┌─ STUDY TEXT

Super Survey is an idea generated by my somewhat eclectic college education but one that I think might have broad appeal.
I spent my freshman year at Kenyon College where I expected to be a biology major. I had placed out of Intro Biology by getting a good score on my Advanced Placement Biology test but somehow got shut out of the next biology class and so ended up taking Intro to Philosophy...and discovered that I loved it.
I transfered to Wesleyan University after freshman year and continued to take philosophy classes as well as computer classes. I spent a junior year semester at Goldsmith's College of the University of London. All in all I took classes in 14 different departments:
athletics (fencing)
anthropology
biology
chemistry
economics
english
geography
government
math
music
philosophy
political science
psychology
religion
I got to thinking that most people didn't get the opportunity to take such a broad range of classes, or if they did it happened during senior year. I can't imagine only discovering my passion at the end of my college career.

└─
┌─ RECORD EXCERPTS

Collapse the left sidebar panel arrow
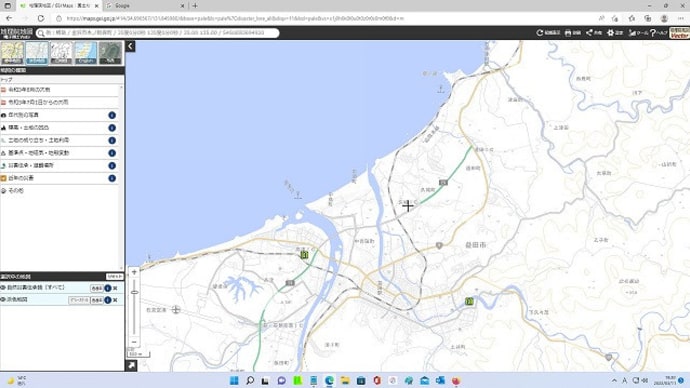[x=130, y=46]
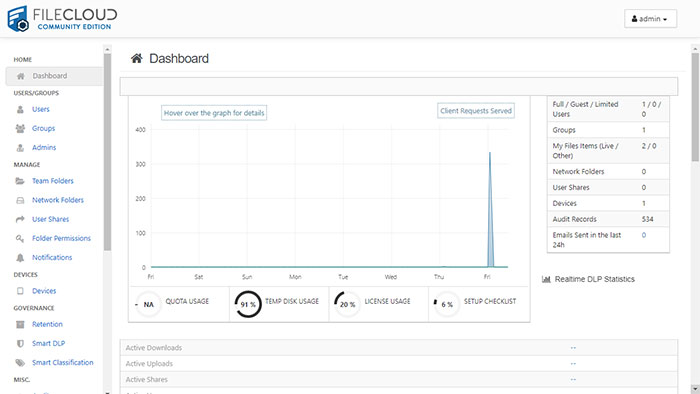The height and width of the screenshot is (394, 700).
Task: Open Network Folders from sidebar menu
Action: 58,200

└─

DIRECTIONS.
**A)** In the college education text, rewrite everything from "Super Survey is" down to "athletics (fencing)", replacing "freshman year" with "first year".
**B)** Answer these questions about the college education text:
(i) At which college did the writer spend freshman year?
(ii) Where did the writer spend a junior year semester?
(iii) In how many different departments did the writer take classes?

OUTPUTS BY TASK.
**A)**
Super Survey is an idea generated by my somewhat eclectic college education but one that I think might have broad appeal.
I spent my first year at Kenyon College where I expected to be a biology major. I had placed out of Intro Biology by getting a good score on my Advanced Placement Biology test but somehow got shut out of the next biology class and so ended up taking Intro to Philosophy...and discovered that I loved it.
I transfered to Wesleyan University after first year and continued to take philosophy classes as well as computer classes. I spent a junior year semester at Goldsmith's College of the University of London. All in all I took classes in 14 different departments:
athletics (fencing)

**B)**
(i) Kenyon College
(ii) Goldsmith's College of the University of London
(iii) 14